* [About this task] Begin at the line that has "Task: Click the share", stop after the line that has "Task: Click the info", and print exactly those lines from the records below, without any pictures.

* [Items from a dataset]
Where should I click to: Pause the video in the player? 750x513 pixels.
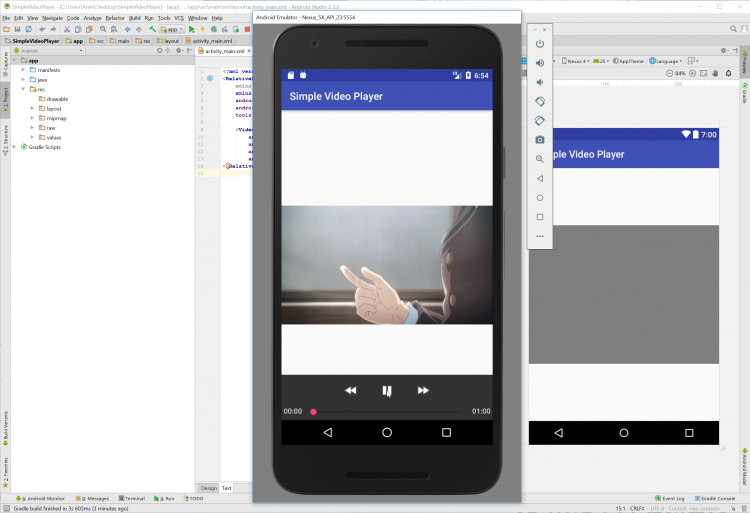[387, 391]
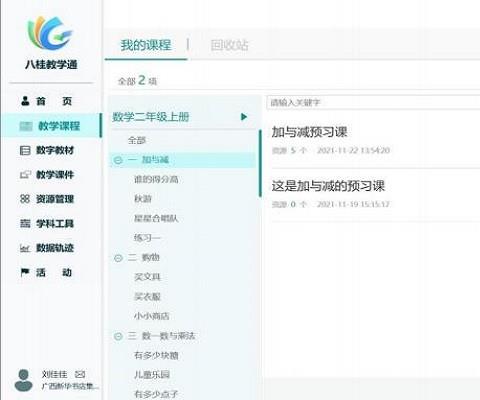Open the 首页 home icon
The height and width of the screenshot is (400, 480).
(25, 101)
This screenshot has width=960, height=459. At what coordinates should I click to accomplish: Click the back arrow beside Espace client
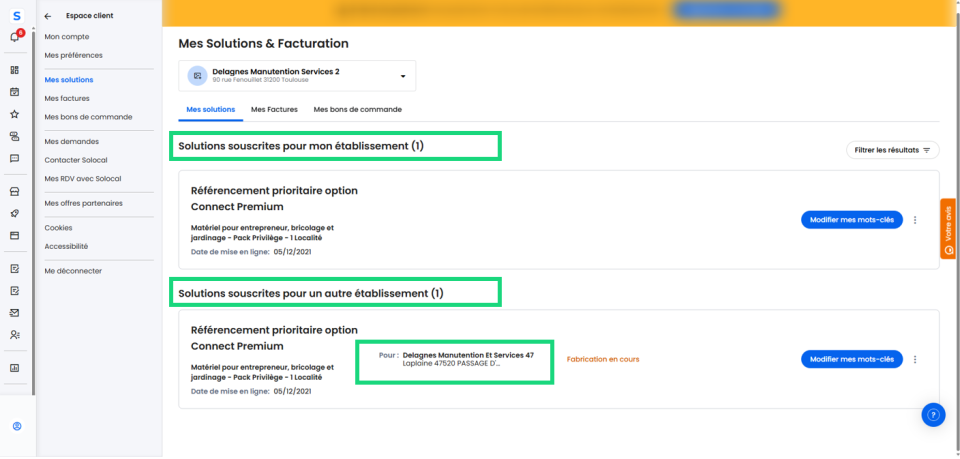point(48,16)
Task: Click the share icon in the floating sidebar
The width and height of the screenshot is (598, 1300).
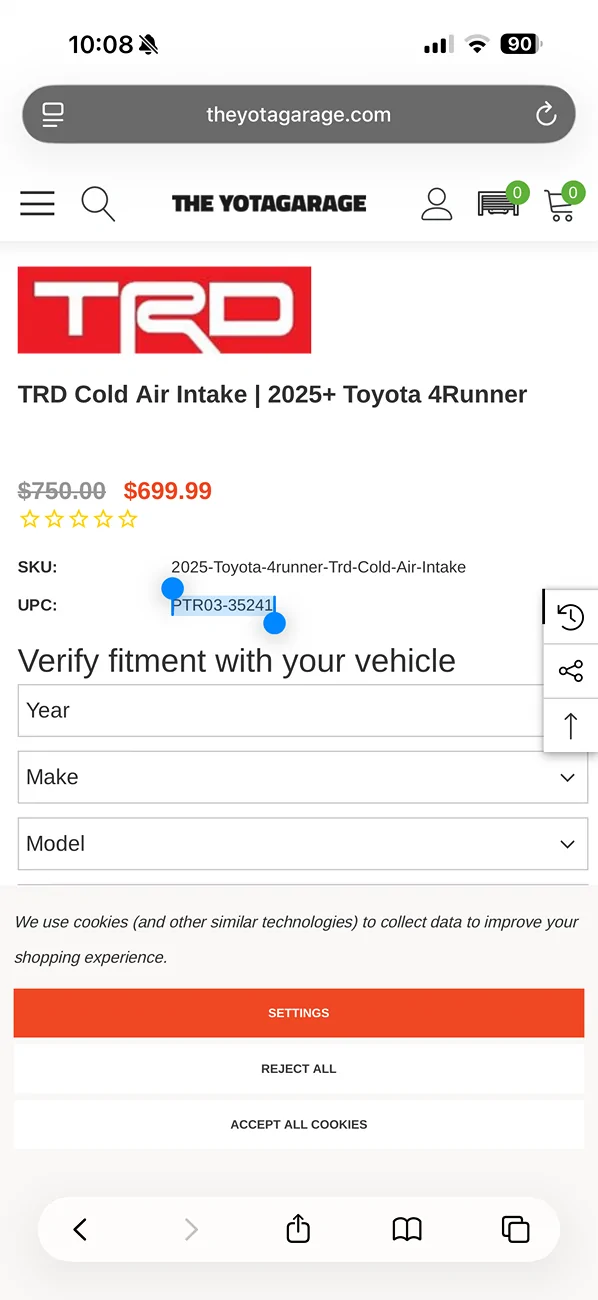Action: pyautogui.click(x=571, y=671)
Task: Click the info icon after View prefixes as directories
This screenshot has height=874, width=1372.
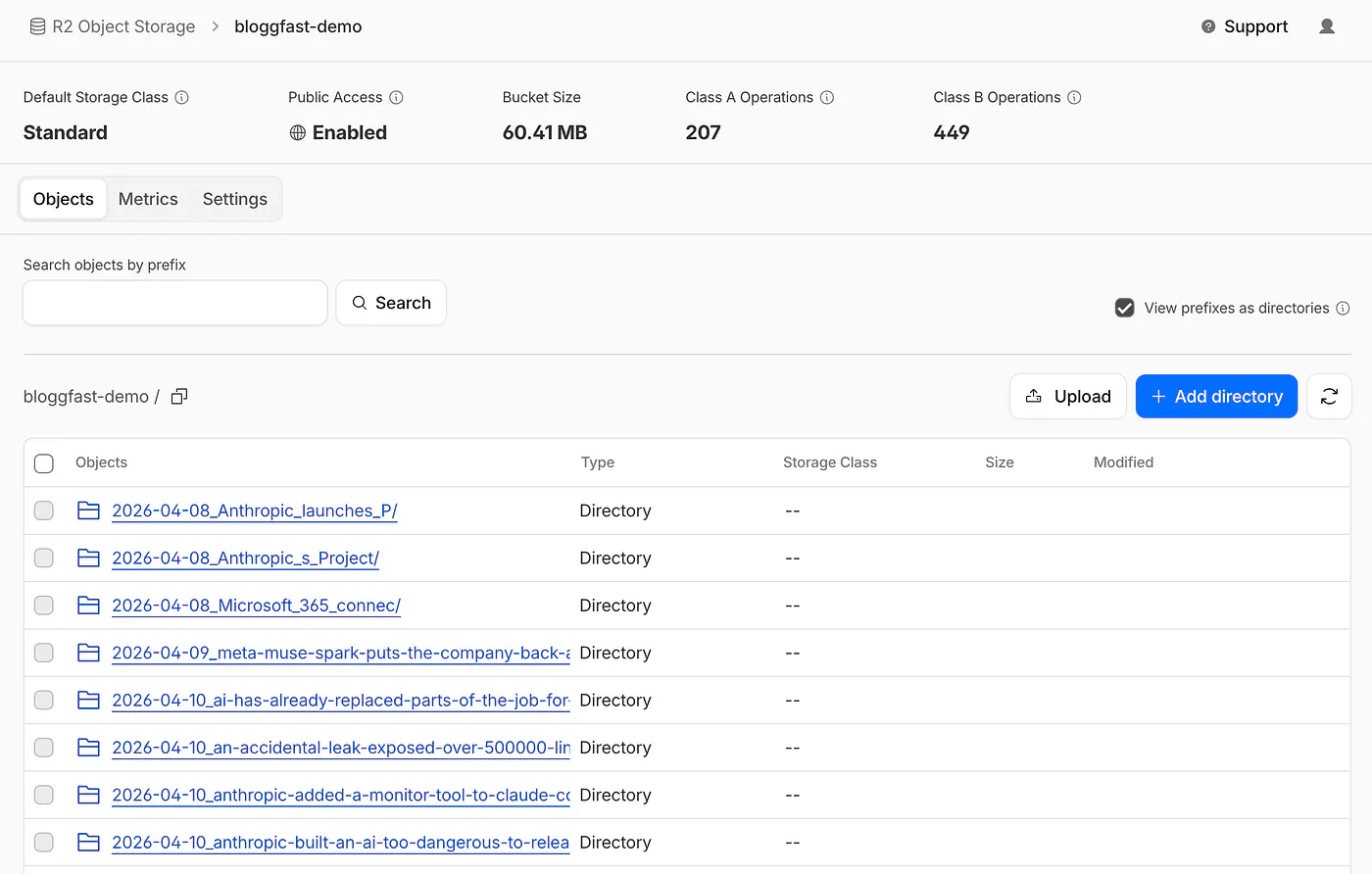Action: coord(1343,308)
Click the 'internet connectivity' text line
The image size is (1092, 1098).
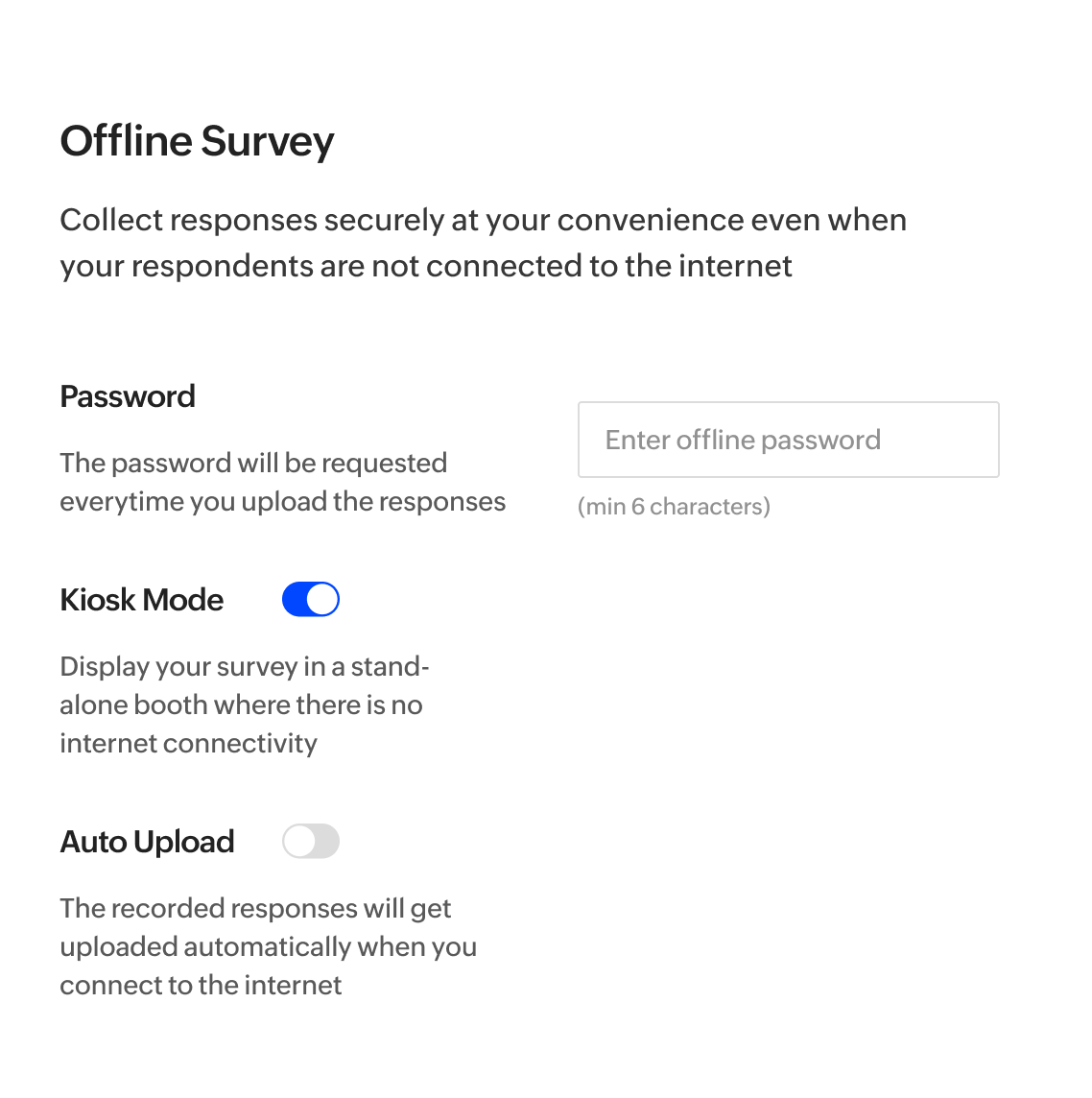pos(188,743)
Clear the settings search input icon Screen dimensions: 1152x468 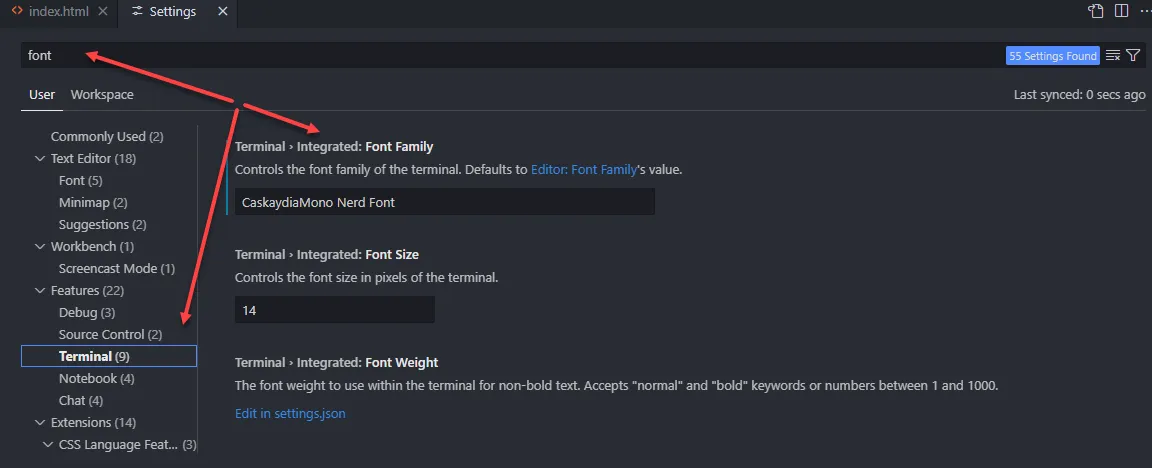coord(1113,56)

* [Exercise output]
Task: Click the share icon in the floating sidebar
The width and height of the screenshot is (598, 1300).
Action: pyautogui.click(x=571, y=671)
Task: Click the info icon after View prefixes as directories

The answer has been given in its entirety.